Barroso contre Rasmussen
A droite, José Manuel Barroso a reçu le soutien des partis conservateurs pour le renouvellement de son mandat. L’ancien premier ministre portugais, qui a succédé en 2004 à Romano Prodi à la tête de l’exécutif européen, souhaite être reconduit pour cinq années supplémentaires. Nicolas Sarkozy et Angela Merkel ont fait savoir qu’ils étaient favorables à cette solution. Le Parti populaire européen s’est rallié à cette candidature. Sans doute d’autres noms circulent-ils, comme celui du chef du gouvernement néerlandais, Jan Peter Balkenende, mais le président sortant de la Commission bénéficie des appuis les plus solides. On ne sait pas encore dans quelle mesure il s’impliquera dans la campagne mais la logique voudrait qu’il apparaisse aux électeurs comme le chef de file de la droite.
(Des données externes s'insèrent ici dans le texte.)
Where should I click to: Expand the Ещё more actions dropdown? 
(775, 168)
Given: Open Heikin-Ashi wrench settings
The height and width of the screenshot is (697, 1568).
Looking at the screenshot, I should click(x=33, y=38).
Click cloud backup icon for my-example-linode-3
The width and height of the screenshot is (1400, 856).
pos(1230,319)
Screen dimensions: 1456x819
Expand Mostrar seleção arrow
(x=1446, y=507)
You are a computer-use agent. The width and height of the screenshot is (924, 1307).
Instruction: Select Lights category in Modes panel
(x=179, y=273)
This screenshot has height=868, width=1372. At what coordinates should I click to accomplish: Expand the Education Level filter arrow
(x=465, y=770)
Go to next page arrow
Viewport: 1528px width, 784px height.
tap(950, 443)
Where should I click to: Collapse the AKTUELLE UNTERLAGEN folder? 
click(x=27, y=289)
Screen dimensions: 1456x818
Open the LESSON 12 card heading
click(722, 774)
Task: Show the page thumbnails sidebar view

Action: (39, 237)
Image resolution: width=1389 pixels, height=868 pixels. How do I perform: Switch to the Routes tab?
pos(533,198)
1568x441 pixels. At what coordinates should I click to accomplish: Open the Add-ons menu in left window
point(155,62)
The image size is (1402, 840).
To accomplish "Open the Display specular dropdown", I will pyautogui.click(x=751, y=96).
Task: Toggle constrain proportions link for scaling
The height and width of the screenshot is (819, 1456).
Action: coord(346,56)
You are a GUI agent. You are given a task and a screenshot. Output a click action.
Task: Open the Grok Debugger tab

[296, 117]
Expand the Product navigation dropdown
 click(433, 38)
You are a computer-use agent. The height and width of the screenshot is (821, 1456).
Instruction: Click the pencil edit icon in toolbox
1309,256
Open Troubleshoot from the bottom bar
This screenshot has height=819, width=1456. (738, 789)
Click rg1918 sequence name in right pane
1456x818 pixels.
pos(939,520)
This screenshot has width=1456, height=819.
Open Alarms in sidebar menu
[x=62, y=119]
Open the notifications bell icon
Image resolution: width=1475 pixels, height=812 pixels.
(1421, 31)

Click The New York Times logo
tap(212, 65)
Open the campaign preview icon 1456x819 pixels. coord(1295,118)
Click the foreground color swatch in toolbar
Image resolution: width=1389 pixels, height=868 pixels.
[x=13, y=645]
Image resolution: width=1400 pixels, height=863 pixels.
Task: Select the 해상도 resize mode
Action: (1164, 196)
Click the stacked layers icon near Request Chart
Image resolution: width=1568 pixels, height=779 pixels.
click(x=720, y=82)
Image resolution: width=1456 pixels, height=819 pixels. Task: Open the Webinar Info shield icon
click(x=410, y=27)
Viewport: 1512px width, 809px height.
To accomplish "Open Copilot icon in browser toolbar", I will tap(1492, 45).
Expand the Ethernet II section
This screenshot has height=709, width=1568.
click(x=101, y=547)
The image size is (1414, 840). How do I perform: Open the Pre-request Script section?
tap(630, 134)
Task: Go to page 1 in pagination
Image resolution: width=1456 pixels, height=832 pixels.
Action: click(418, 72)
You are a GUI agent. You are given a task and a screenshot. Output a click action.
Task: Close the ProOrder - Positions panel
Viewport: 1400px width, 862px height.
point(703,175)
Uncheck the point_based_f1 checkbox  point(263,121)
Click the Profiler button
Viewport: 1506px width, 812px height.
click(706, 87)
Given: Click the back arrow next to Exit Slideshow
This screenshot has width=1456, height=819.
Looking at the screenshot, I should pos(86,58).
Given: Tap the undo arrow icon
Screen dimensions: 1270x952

A gauche, ce rôle va revenir au président du Parti socialiste européen, l’ancien premier ministre danois Poul Nyrup Rasmussen, qui est soutenu par l’ensemble des sociaux-démocrates européens. Sa candidature à la présidence de la Commission n’a aucune chance d’aboutir, en raison du rapport de force politique en Europe, mais elle marque la volonté des socialistes de politiser clairement, face aux opinions publiques, le débat européen.
Cette politisation, structurée selon l’axe droite-gauche familier à la plupart des électeurs européens, est conforme au traité de Lisbonne, aux termes duquel la désignation du président de la Commission doit tenir compte du résultat des élections au Parlement européen. Elle apparaît aussi comme l’un des moyens les plus efficaces pour secouer l’indifférence d’une large partie des citoyens européens à l’égard d’un scrutin dont ils comprennent mal les enjeux.